First, let's calculate the number of moles of sulfuric acid:
moles of H2SO4 = mass of H2SO4 / molar mass of H2SO4
moles of H2SO4 = 5.80 g / 98.09 g/mol
moles of H2SO4 ≈ 0.059 mol
Now, let's calculate the number of moles of lead acetate:
moles of Pb(CH3COO)2 = mass of Pb(CH3COO)2 / molar mass of Pb(CH3COO)2
moles of Pb(CH3COO)2 = 5.80 g / 325.29 g/mol
moles of Pb(CH3COO)2 ≈ 0.018 mol
To determine the limiting reactant, we compare the moles of each reactant to the stoichiometry of the balanced equation.

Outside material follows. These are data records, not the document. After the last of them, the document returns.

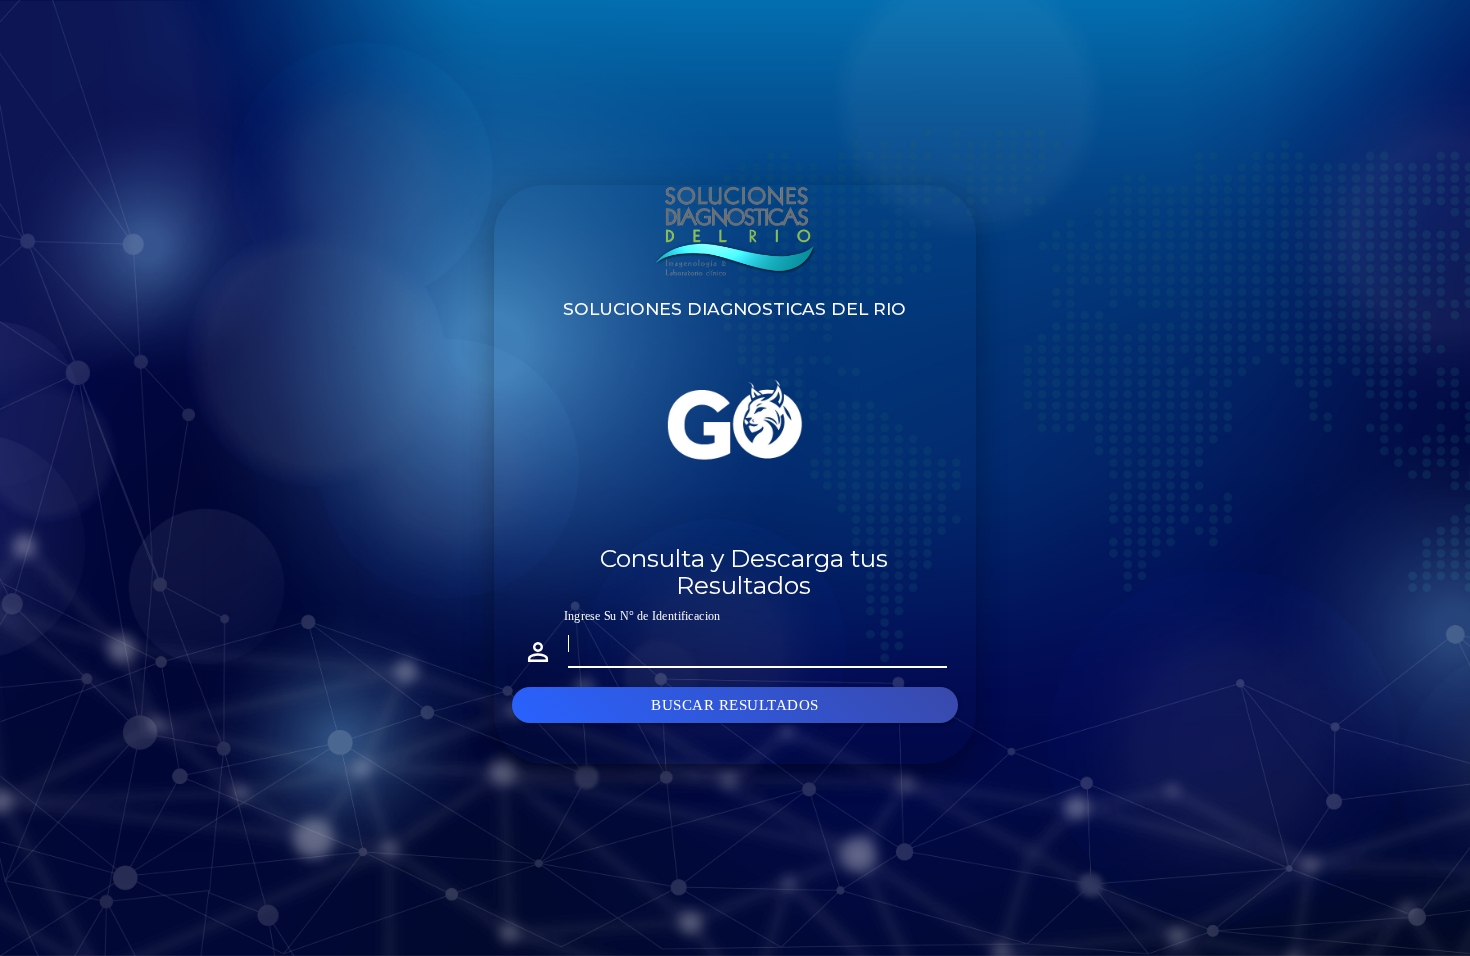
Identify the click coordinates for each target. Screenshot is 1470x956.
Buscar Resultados (735, 705)
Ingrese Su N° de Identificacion (642, 615)
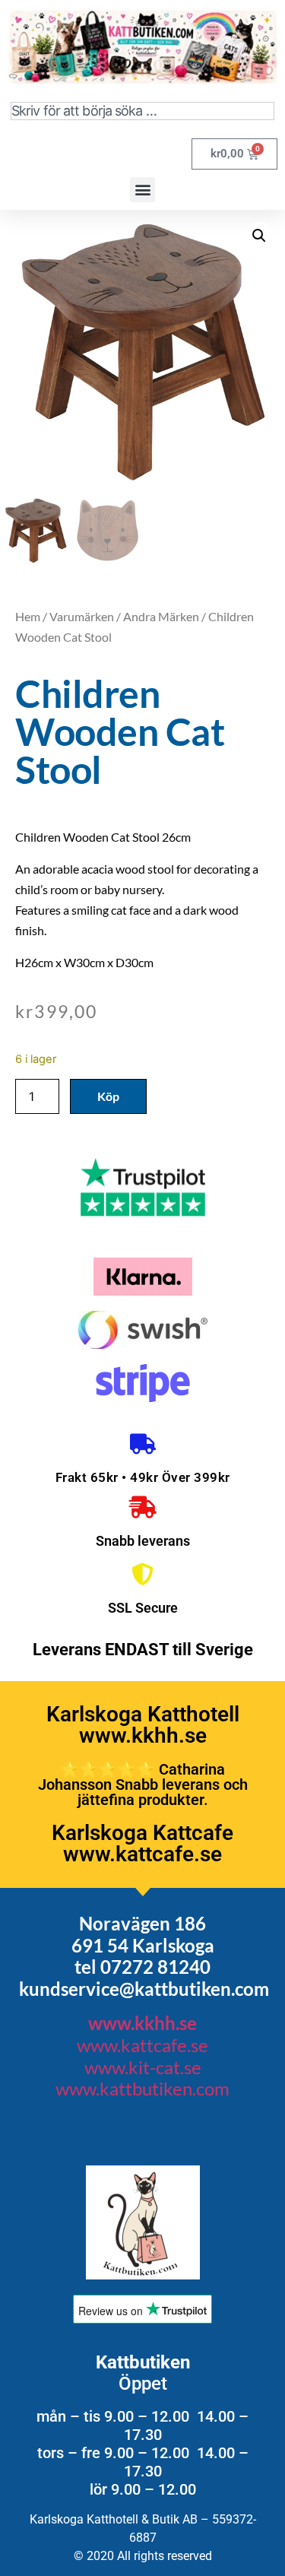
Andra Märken (161, 616)
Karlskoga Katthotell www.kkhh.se (142, 1725)
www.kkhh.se (142, 2023)
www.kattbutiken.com (142, 2088)
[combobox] (142, 111)
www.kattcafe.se (142, 2045)
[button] (142, 189)
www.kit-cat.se (142, 2067)
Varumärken (81, 616)
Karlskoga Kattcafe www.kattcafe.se (142, 1843)
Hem (27, 616)
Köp (108, 1096)
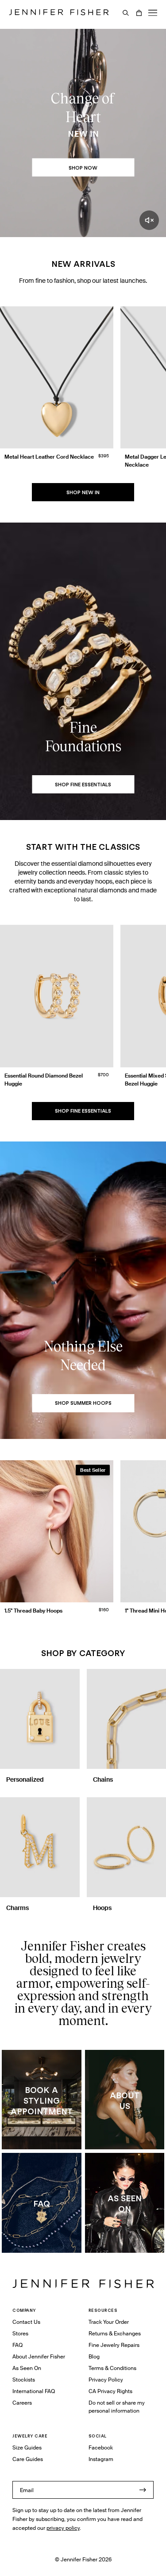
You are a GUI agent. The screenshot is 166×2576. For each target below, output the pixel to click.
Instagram (101, 2459)
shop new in (83, 492)
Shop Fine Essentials (83, 1111)
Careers (22, 2403)
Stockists (23, 2379)
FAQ (17, 2345)
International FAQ (33, 2391)
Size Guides (27, 2447)
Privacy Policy (106, 2379)
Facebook (101, 2447)
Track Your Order (109, 2322)
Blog (94, 2356)
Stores (20, 2333)
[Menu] (152, 13)
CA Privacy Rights (110, 2391)
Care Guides (27, 2459)
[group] (83, 389)
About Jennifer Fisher (38, 2356)
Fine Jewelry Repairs (114, 2345)
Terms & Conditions (112, 2368)
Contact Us (26, 2322)
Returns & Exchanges (115, 2333)
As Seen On (26, 2368)
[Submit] (142, 2489)
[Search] (126, 13)
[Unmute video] (149, 220)
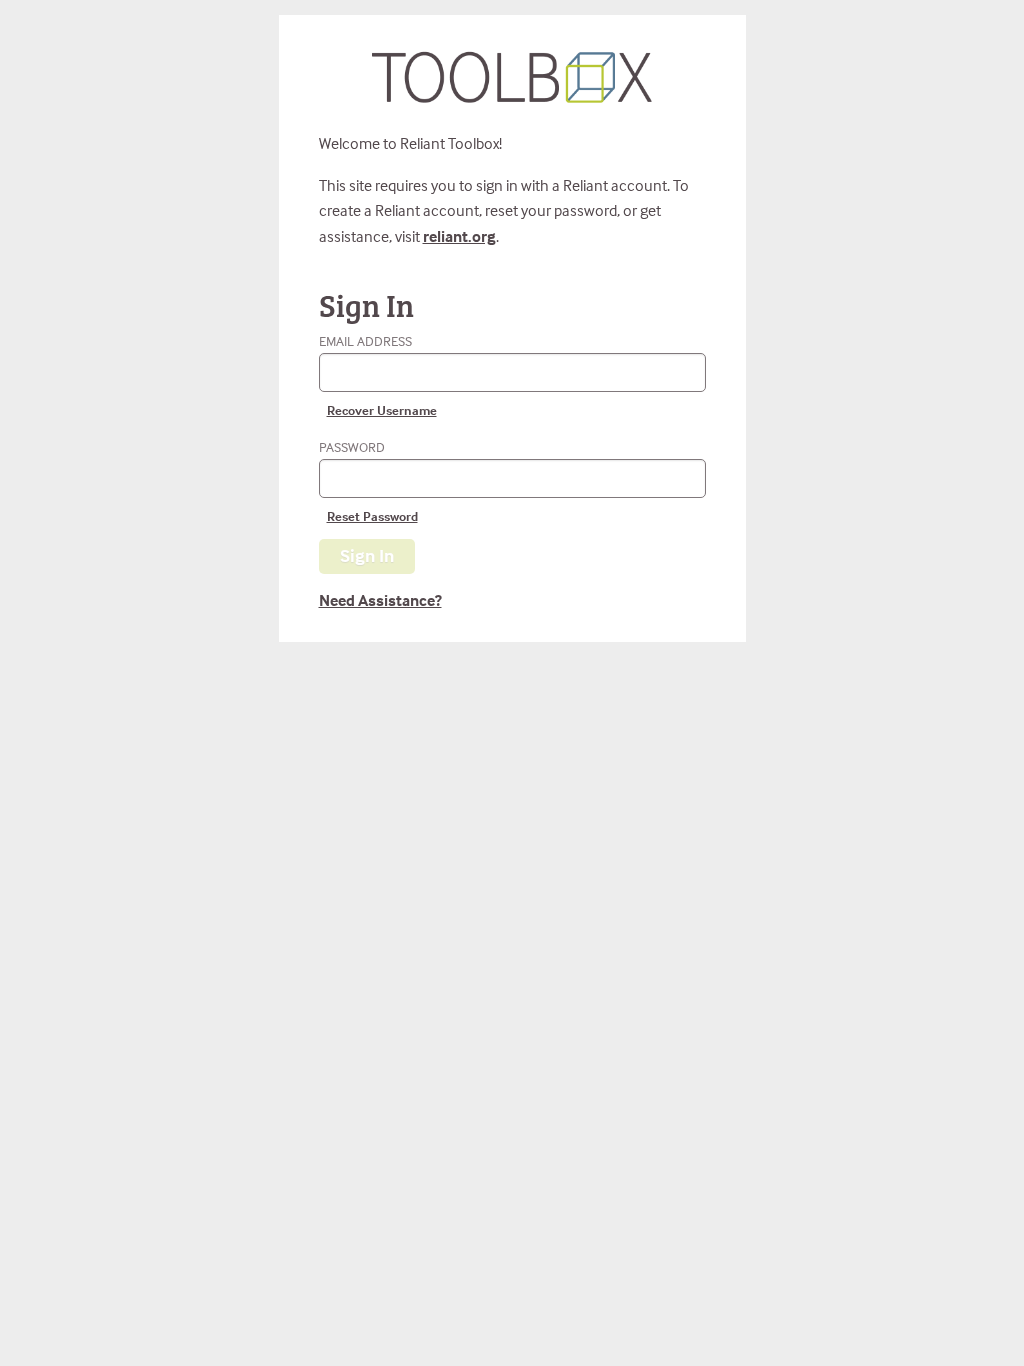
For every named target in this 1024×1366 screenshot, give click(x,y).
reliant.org (459, 236)
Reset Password (372, 516)
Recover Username (382, 410)
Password (368, 481)
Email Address (378, 375)
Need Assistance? (380, 600)
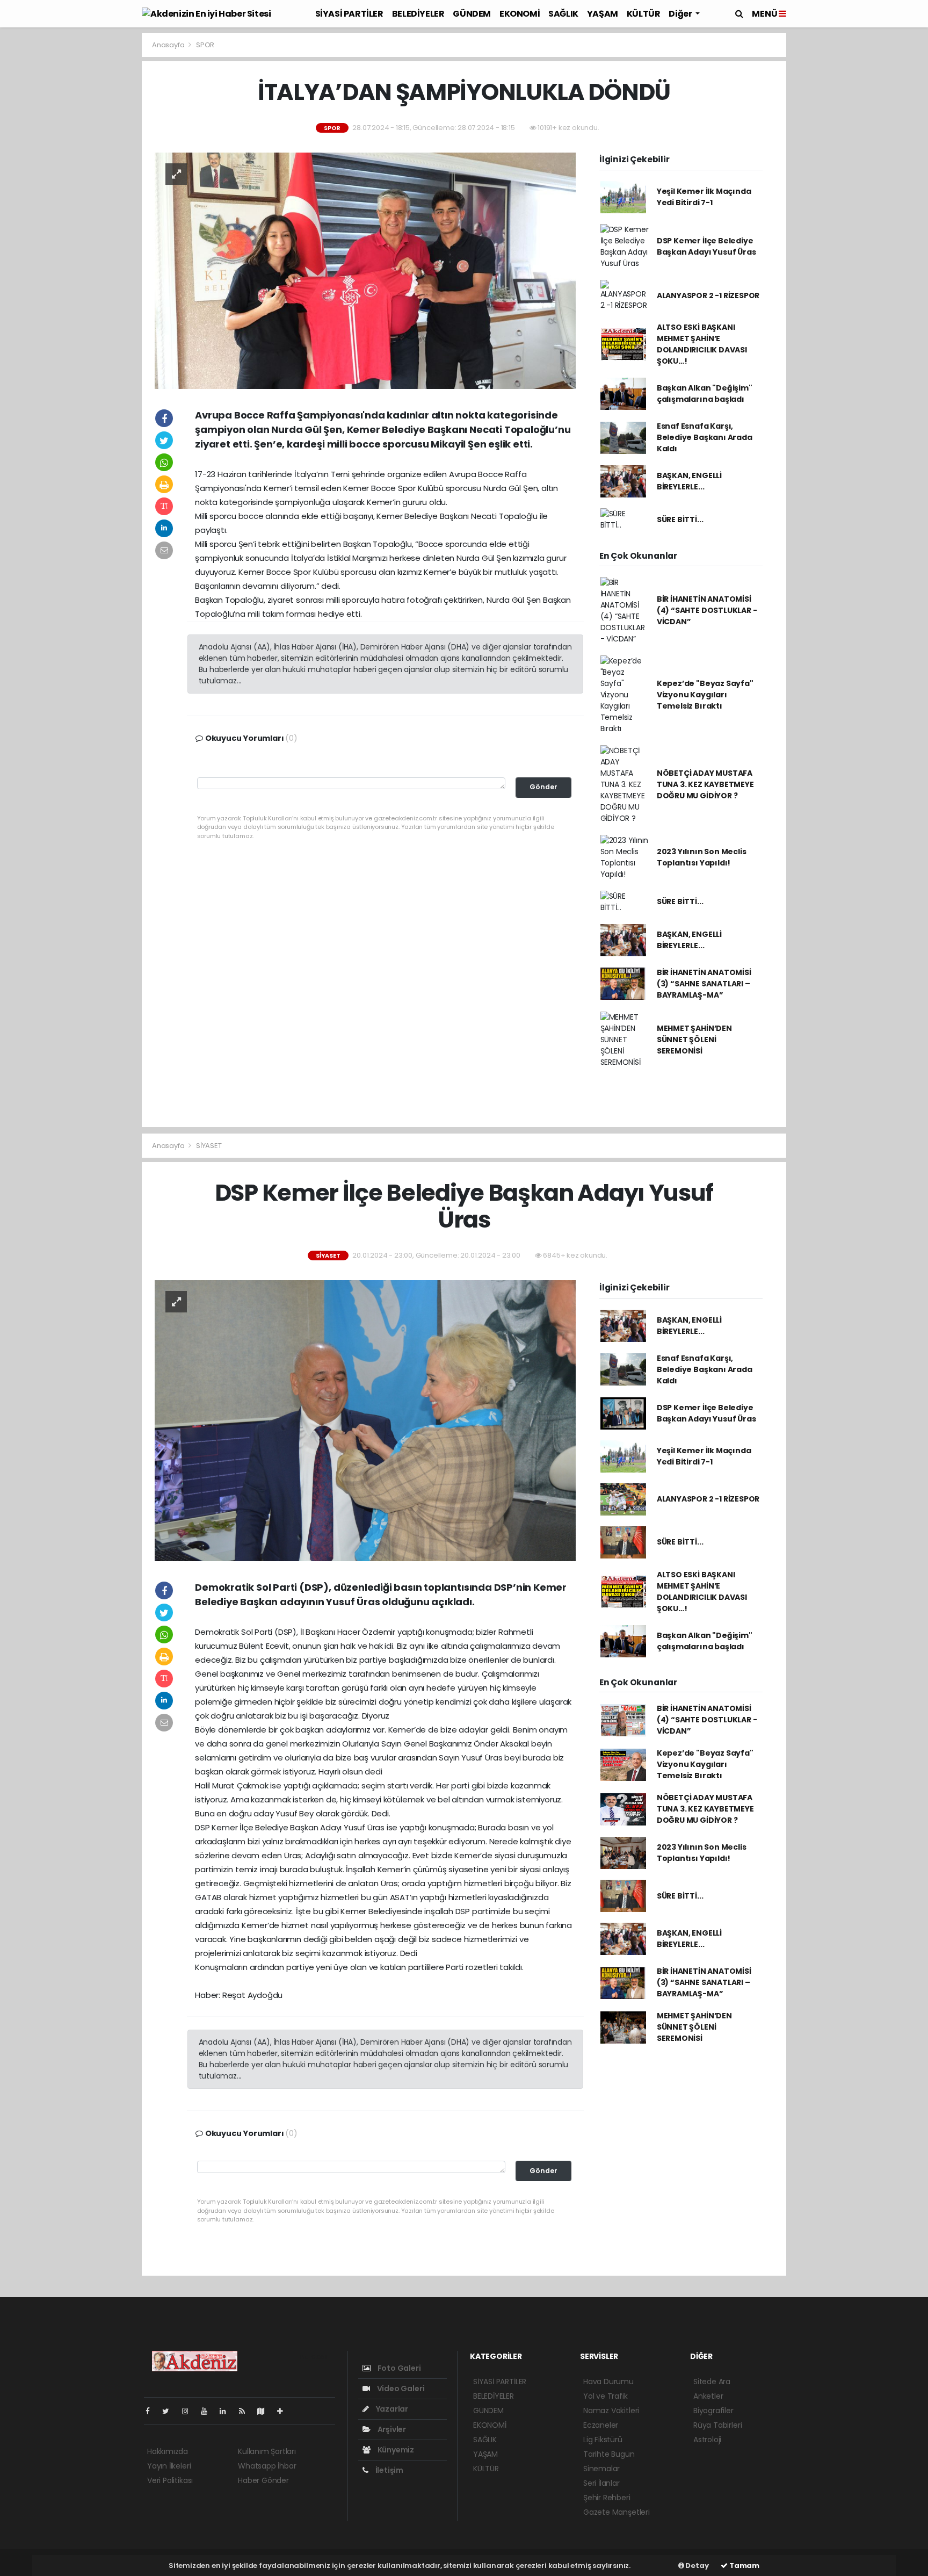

From the balanced equation:
1 mole of H2SO4 reacts with 1 mole of Pb(CH3COO)2 to form 1 mole of acetic acid.
Since the ratio of moles between H2SO4 and Pb(CH3COO)2 is 1:1, we can see that the moles of H2SO4 are greater than the moles of Pb(CH3COO)2. Therefore, the limiting reactant is Pb(CH3COO)2.
Now, we can calculate the moles of acetic acid produced using the limiting reactant:
moles of acetic acid = moles of Pb(CH3COO)2
moles of acetic acid ≈ 0.018 mol
Finally, we convert the moles of acetic acid to grams using the molar mass of acetic acid (CH3COOH), which is 60.05 g/mol:
mass of acetic acid = moles of acetic acid x molar mass of acetic acid
mass of acetic acid ≈ 0.018 mol x 60.05 g/mol
mass of acetic acid ≈ 1.083 g
Therefore, the number of grams of acetic acid present in the mixture after the reaction is complete is approximately 1.083 grams.